Language doesn’t seem to be on their side, does it?.. When referring to people it’s gender-based and binary by nature, and using a plural pronoun to refer to a single person is just awkward. I mean, it goes against the most basic concepts we have of the world and how we perceive it and interact with it. It also creates ambiguous and hard to read sentences. Also, in a foreign latin language like Portuguese or Spanish, the plural also has gender - “eles e elas”, “he-them and she-them”, and no middle ground, how does that work in those languages? I would imagine very many people get it very wrong all the time through no fault of their own.

Which is why I used to think all those things I said about “the world can’t be expected to change its language to pamper to a minority”. I don’t think that anymore, because turns out - who knew? - that’s what progress and evolution are all about, but it still makes be uneasy. Language is supposed to be for communication; for some people it’s a minefield, as you experienced with your friend.

Hmmm, that’s true of a number of different people, and not necessarily minorities or people with any disability or anything. Food for thought.

Maybe language needs to evolve some more? Currently we’ve done away with “spokesman” in favour of “spokesperson” et al, which I personally find rather silly as I always thought the “man” stood for “human” and happens to be the common common ground between the words man and wo_man, but it’s done and dusted (and some people just go ahead and ignore it). Maybe instead of that sort of reductionism there should be an expansion…
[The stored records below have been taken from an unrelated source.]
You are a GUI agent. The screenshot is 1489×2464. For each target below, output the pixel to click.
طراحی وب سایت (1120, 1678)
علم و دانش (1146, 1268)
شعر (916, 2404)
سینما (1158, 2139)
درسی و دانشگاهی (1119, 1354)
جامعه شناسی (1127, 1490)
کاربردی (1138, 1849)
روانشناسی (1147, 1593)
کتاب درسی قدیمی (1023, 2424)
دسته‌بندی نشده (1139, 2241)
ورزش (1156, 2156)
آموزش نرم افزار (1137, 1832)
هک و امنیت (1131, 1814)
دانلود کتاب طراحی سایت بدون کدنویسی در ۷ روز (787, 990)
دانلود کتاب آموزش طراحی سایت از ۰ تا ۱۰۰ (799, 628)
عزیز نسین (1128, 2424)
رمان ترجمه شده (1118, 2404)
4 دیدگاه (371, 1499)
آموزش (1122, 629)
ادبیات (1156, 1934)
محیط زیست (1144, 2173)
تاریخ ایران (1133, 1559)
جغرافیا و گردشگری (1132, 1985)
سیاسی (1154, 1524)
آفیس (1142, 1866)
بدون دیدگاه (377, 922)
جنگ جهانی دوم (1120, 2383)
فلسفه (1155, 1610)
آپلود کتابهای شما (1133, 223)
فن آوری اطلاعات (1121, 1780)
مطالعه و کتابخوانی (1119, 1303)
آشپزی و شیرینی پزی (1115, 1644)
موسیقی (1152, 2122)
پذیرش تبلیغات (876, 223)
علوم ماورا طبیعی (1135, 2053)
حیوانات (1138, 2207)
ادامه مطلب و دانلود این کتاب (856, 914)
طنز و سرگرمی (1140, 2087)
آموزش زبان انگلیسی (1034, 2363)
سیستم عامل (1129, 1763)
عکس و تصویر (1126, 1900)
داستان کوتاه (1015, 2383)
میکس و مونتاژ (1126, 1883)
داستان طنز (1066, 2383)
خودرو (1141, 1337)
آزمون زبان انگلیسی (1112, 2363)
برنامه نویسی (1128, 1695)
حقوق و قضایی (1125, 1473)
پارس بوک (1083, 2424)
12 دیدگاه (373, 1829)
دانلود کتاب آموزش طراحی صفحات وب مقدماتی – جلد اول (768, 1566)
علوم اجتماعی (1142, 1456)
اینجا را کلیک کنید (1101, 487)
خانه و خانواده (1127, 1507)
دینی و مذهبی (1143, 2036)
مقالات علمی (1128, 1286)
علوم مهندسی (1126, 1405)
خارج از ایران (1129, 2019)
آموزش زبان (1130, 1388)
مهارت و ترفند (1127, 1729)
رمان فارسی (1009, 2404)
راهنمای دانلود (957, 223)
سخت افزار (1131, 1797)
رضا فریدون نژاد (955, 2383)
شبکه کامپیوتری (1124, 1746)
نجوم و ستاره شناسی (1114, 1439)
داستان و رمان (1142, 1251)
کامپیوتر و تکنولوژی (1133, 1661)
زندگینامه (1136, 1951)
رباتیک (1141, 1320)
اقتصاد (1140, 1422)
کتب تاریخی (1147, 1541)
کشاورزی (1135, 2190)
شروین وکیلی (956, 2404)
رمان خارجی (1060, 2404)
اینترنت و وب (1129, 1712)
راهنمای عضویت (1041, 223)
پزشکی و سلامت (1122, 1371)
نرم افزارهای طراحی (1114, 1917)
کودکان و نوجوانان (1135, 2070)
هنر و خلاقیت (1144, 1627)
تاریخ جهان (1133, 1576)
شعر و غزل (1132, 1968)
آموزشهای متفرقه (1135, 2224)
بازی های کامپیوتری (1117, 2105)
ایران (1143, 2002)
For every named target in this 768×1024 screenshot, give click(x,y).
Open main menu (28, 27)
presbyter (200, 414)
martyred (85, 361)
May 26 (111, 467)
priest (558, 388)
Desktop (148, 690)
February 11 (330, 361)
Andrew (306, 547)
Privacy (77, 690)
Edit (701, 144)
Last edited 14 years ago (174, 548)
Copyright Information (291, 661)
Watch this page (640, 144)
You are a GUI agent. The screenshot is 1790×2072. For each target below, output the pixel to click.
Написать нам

I mean, I’m thinking aloud here, but these difficulties in even referring to a trans person by virtue of accidently saying the wrong things (I guess your comment was because, despite you knowing some things about your friend full well, your brain was still geared to look at him in a specific gender due to physical reasons and our internal wiring and the way we look at a person and recognise facial features, state of mind, and yeah, gender. That’s though on your friend, but rewiring everyone else’s brain? It would be a good thing, but oh boy what a struggle. One worth fighting, I guess, in the end, but it’s epic) are part of the whole reason, I’m sure, that some parts of society have a hard time accepting non-cis people. If you don’t even know how to refer to them, it becomes very hard to let them into your world view; where will they fit?

It’s a hairy problem, and one that generates a lot of passion from everyone involved, and that makes it tricky to talk about; someone’ll get hurt or offended. I suppose that’s why these games exist; in their own way, they get people to realise something fundamental about other people. And they get people to stop and think about this in a new light. Then a guy or two reviews the game, and some people comment on it, and they’re seriously giving the issue some thought.

So, hey. IF can change the world, and in this case it’s Twine doing it. One person at a time. That’s enough, isn’t it? All it takes is for two people to educate their child properly, to teach respect and tolerance and to teach how big and how varied the world is and how there’s space - there should be, at least - for everyone under the sun. And maybe those two people, educating their child, got to be that way because they played a little game or two that taught them something they never even thought about much.

My philosophy (because I’m crazy for metaphors): Everyone deserves a place at the table. If the existing meal doesn’t suit someone, they should make their preferences known for future reference, but not take offense that the chef did not pre-divine their personal tastes. Nobody has the right to demand a public table be completely rebuilt to suit them.

I think some people would just be happy that their dish is on the menu, or that they have an alternative available for them. I guess some restaurants have steep policies about what they serve.

Of course, the best thing to do then is go to another restaurant. I suppose our job is to ensure there are enough restaurants that will be able to accomodate them.

(because I really enjoy extending a metaphor)

I just wanted to say thanks for mentioning this game. I started playing it a couple days ago and haven’t had a chance to finish, but once I do I’ll read the rest of your review and have something to say about it.

So, this is a linear story about a person’s experience, told through a medium that uses interactivity to make the story more engaging; it’s not so much a game as an experience delivery system. The “inner voice” text popping up in the middle of paragraphs conveys a feeling of nagging distraction in a way that’s hard to do in static fiction or even parser IF.

I’m pretty familiar and sympathetic with the issues at the center of this piece already, so I wouldn’t say it changed my outlook on anything, but I was surprised by the bit about how the author likes going to restaurants because she can always count on waitstaff being friendly – it never would’ve occurred to me, but it makes perfect sense.

You know, this often happens - I go on for words and paragraphs and pages, then someone comes along and goes straight to the crux of it, and I think “Huh. I kinda got lost and forgot to address what this person said in such a succint way”. :wink:

I suppose, though, that your analysis makes this game nice fodder for the recent “What is IF?” (or even, if I understand right, “What makes it interactive?”) discussion.